Task prompt
Leave out the pictures, and copy exactly the lines from the line with "The height and" through the last line of the data below.

Input for this task
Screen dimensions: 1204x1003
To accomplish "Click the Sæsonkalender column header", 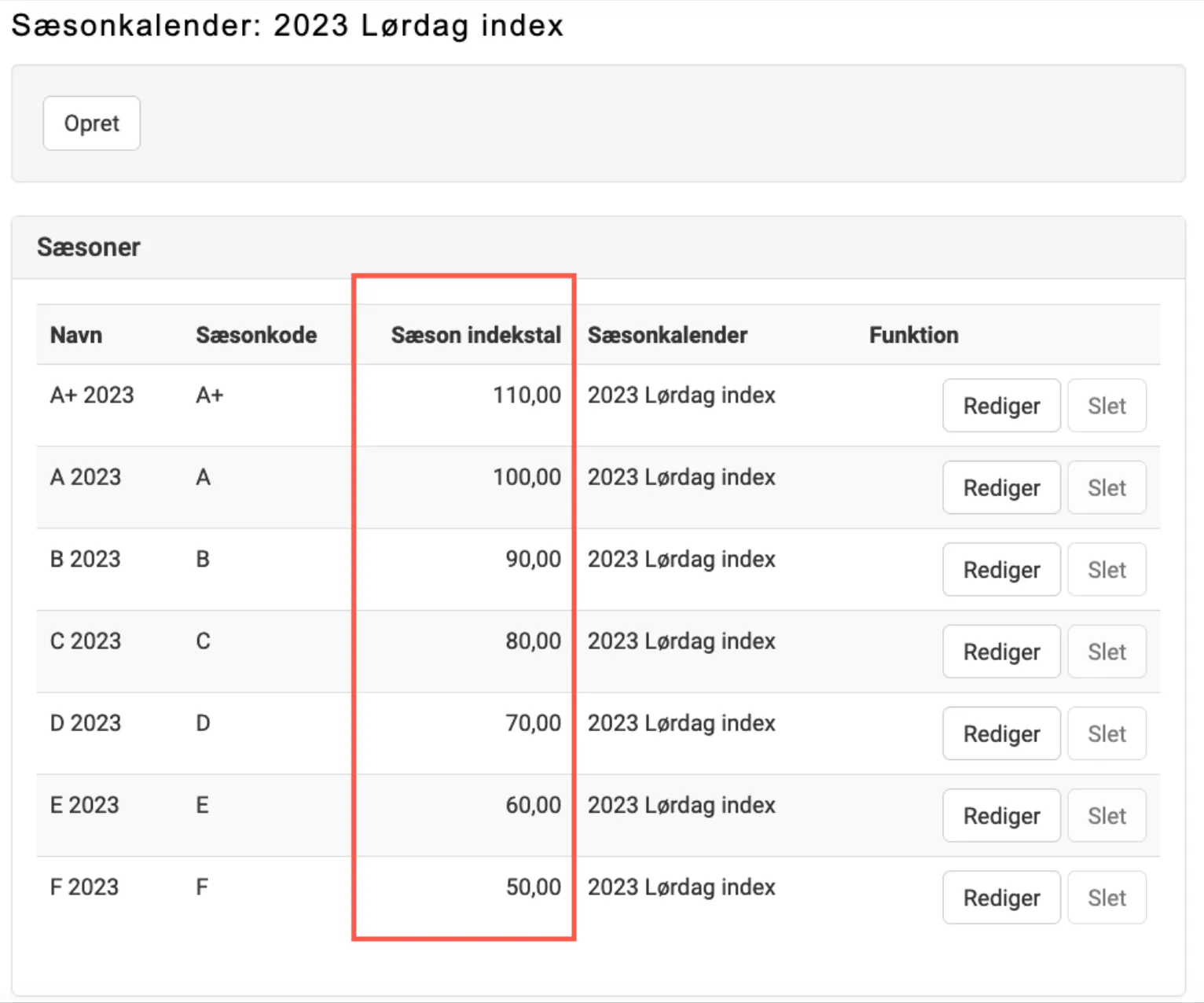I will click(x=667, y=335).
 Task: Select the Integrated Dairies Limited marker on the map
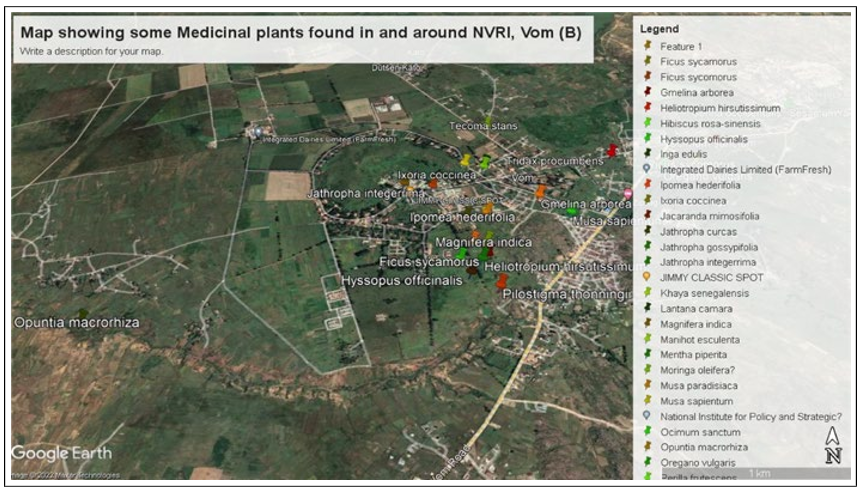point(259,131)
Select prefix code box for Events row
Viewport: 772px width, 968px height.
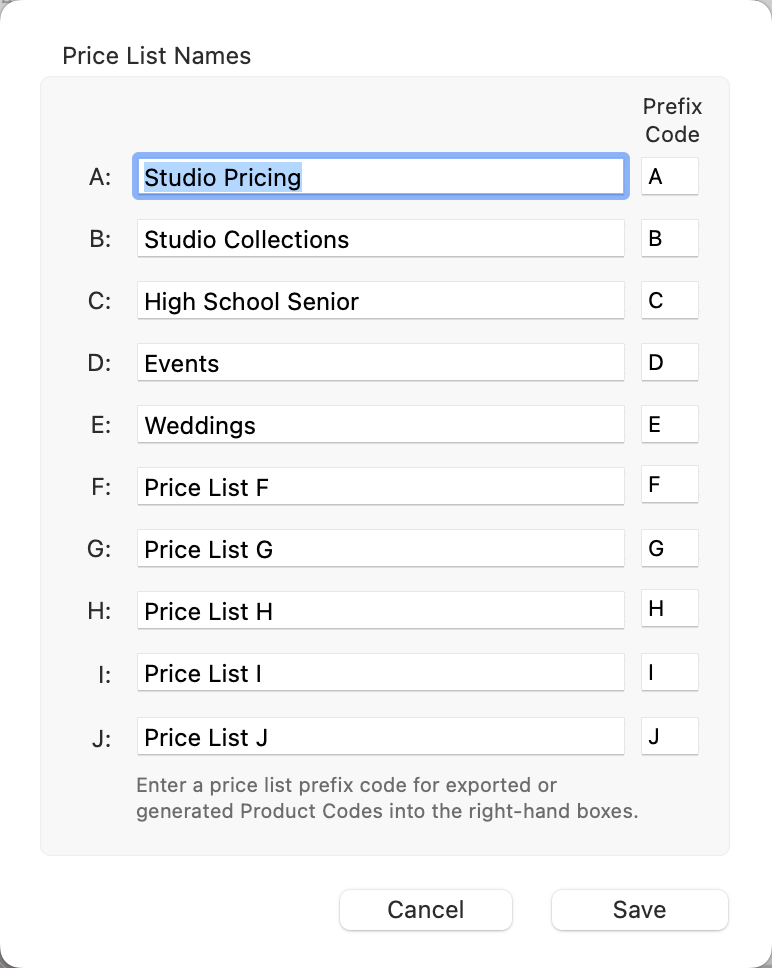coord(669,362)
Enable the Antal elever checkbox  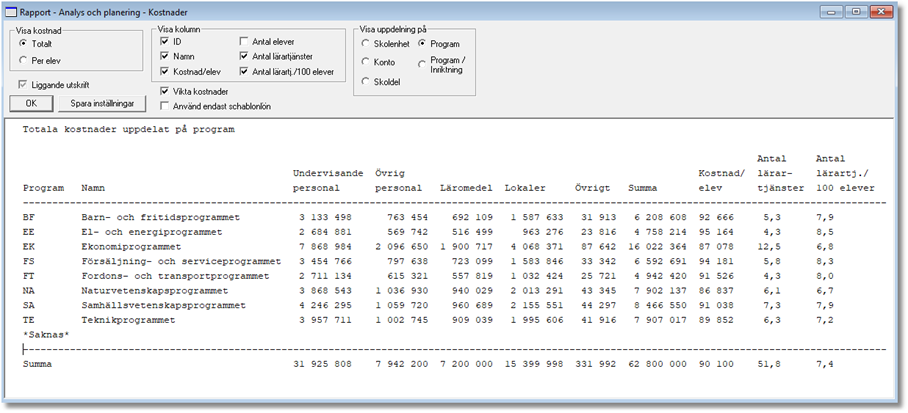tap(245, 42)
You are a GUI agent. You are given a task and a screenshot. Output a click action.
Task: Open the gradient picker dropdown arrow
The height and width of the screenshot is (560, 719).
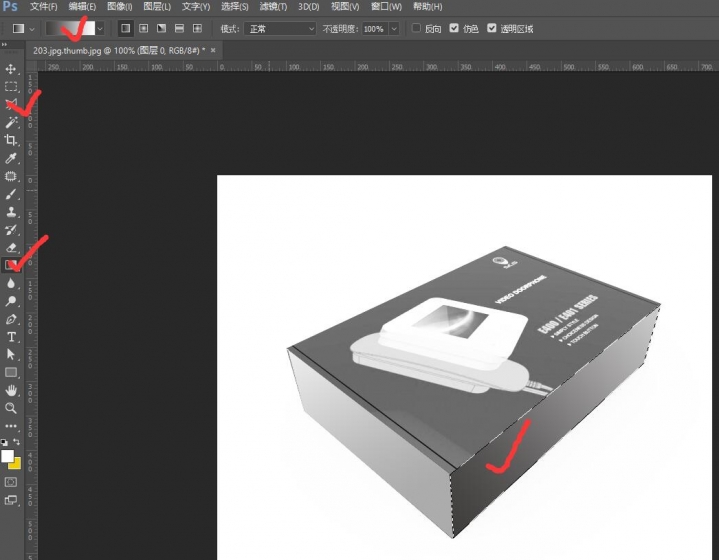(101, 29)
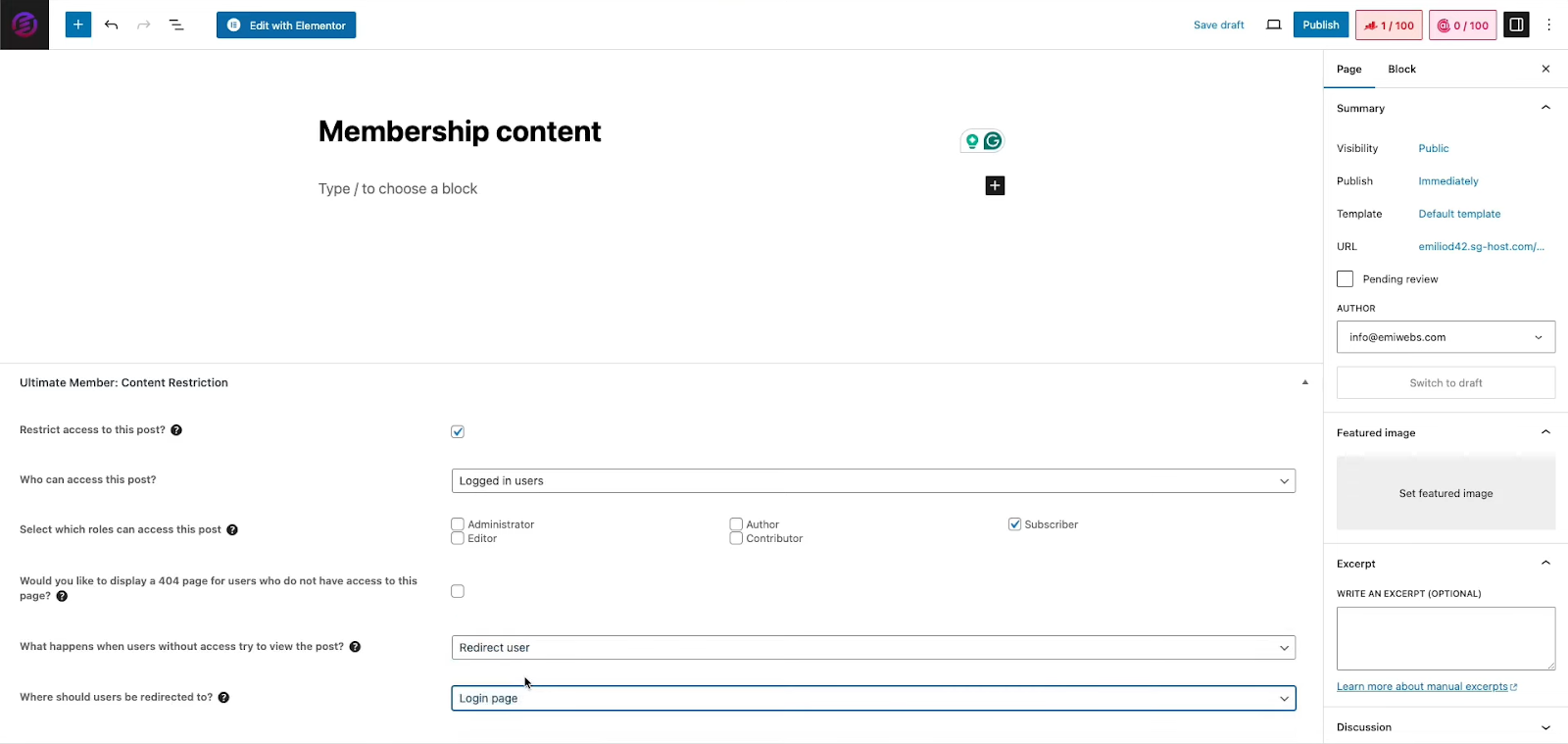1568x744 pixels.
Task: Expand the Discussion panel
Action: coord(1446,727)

Response to this exercise
The height and width of the screenshot is (560, 719).
(101, 29)
1568x744 pixels.
Task: Expand the Discussion panel
Action: coord(1446,727)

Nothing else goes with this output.